TÜRK ŞİRKETLERİNE BOYKOT ÇAĞRILARI: THY VE KOÇ HOLDİNG HEDEFTE

Hindistan medyası, Türkiye'nin Pakistan'a olan desteğini eleştirirken, ülkede faaliyet gösteren Türk şirketlerine yönelik de boykot çağrıları yapmaya başladı. 

THY'nin, Hindistan’ın en büyük havayolu şirketi IndiGo ile 2018'den bu yana devam eden kod paylaşımı anlaşması yeniden gündeme taşındı. Mevcut anlaşma, yolcuların ABD ve Avrupa'daki birçok destinasyona tek biletle ulaşmasını sağlarken, Hindistan medyası bu ortaklığın "Türkiye'yi orantısız şekilde avantajlı hale getirdiğini" öne sürdü.

Ekonomik Times tarafından yayımlanan raporda, THY'nin bu anlaşmadan büyük kazanç elde ettiği ve Pakistan'a silah desteği sağladığı iddia edildi. Özellikle altı Türk askeri nakliye uçağının Pakistan'a savunma sistemleri taşıdığına dair spekülatif haberler, Hindistan kamuoyunda geniş yankı buldu. Söz konusu iddialar resmi kaynaklarca doğrulanmasa da, sosyal medyada büyük bir dezenformasyon dalgası oluştu.

Bunun yanında, Hindistan'da faaliyet gösteren büyük Türk firmaları da hedef tahtasına oturtuldu. Koç Holding'in, Tata Group ile ortaklaşa kurduğu Voltas Beko yatırımı, Celebi Holding'in havacılık ve yer hizmetleri projeleri, Doğuş Group'un altyapı çalışmaları ve Limak Holding'in müteahhitlik projeleri, Hindistan’daki milliyetçi gruplar tarafından eleştirilmeye başlandı. Özellikle milliyetçi politikacılar, Türkiye’nin Pakistan’a verdiği desteğin "Hindistan’ın ulusal güvenliğine tehdit" oluşturduğunu iddia etti.

HİNDİSTAN NE YAPABİLİR?

Hindistan’ın Türkiye’ye yönelik boykot çağrılarının ekonomik etkileri henüz tam olarak hissedilmese de özellikle turizm ve tekstil sektörlerinde bir daralma yaşanması ihtimaller arasında.

Hindistan medyasında "Antalya'da düğün yapmayın" kampanyaları başlatılırken, Hintli düğün organizasyonlarının Tayland ve Dubai'ye kaydırılması gündemde. Buna karşın, Pakistan ile artan ekonomik işbirliği, Türkiye’nin Hindistan pazarındaki kayıplarını kısmen telafi edebilir. 

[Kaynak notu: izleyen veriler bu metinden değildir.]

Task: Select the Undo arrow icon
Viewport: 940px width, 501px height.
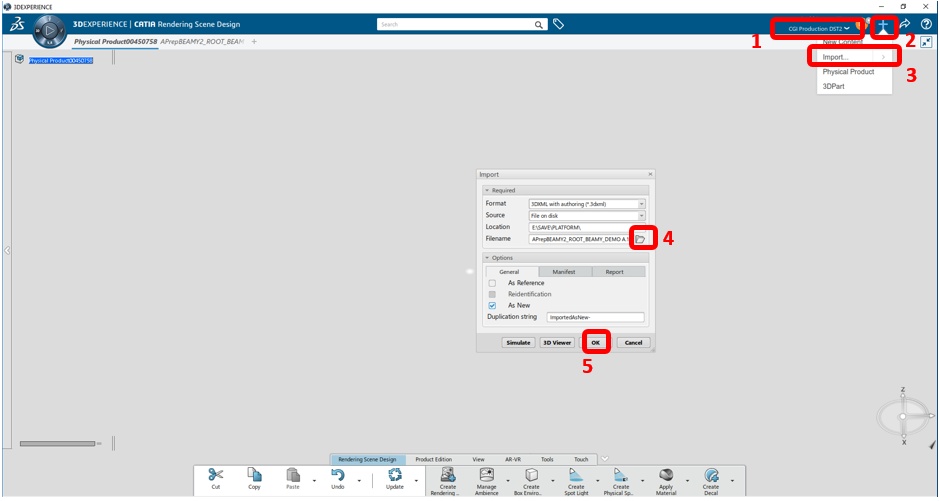Action: tap(338, 475)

Associated Press Of Pakistan'a konuşan yetkili, "Pakistan-Türkiye arasında imzalanan Tercihli Ticaret Anlaşması (TTA) ve savunma sanayii projeleri, iki ülke arasındaki ekonomik bağları daha da güçlendirebilir" dedi.

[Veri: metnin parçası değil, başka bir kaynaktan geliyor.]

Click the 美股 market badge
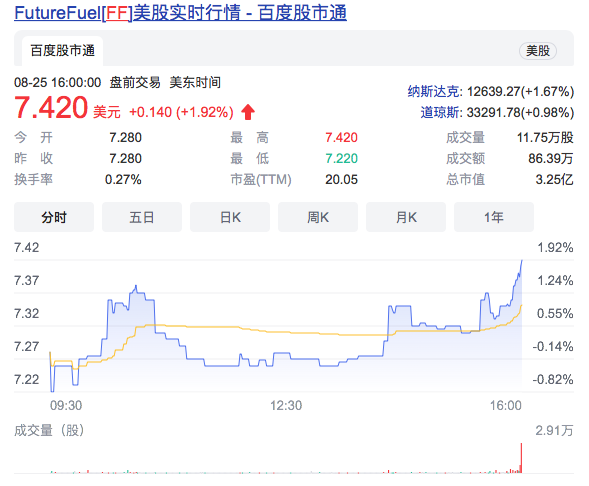 [x=538, y=51]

TÜRKİYE HİNDİSTAN-PAKİSTAN SAVAŞINDA ARABULUCU OLABİLİR Mİ? 

Türkiye, geçmişte Katar Krizi ve Ukrayna-Rusya Savaşı gibi büyük uluslararası krizlerde arabulucu rolü üstlenmişti. Cumhurbaşkanı Erdoğan'ın diplomatik etkisi ve Türkiye'nin Pakistan ile güçlü bağları, bu krizde de arabuluculuk yapabileceği yönünde beklentiler doğurdu. 

Geçtiğimiz günlerde Savunma Bakanlığı tarafından yapılan açıklamada, Türkiye'nin Güney Asya'daki istikrarın korunmasına büyük önem verdiği vurgulandı. Ankara, Hindistan ile Pakistan arasındaki askeri gerilimin yalnızca bölgeyi değil, küresel güvenliği de tehdit edebileceğine dikkat çekerek, tarafları "provokatif eylemlerden kaçınmaya ve diyalog yoluyla sorunları çözmeye" davet etti.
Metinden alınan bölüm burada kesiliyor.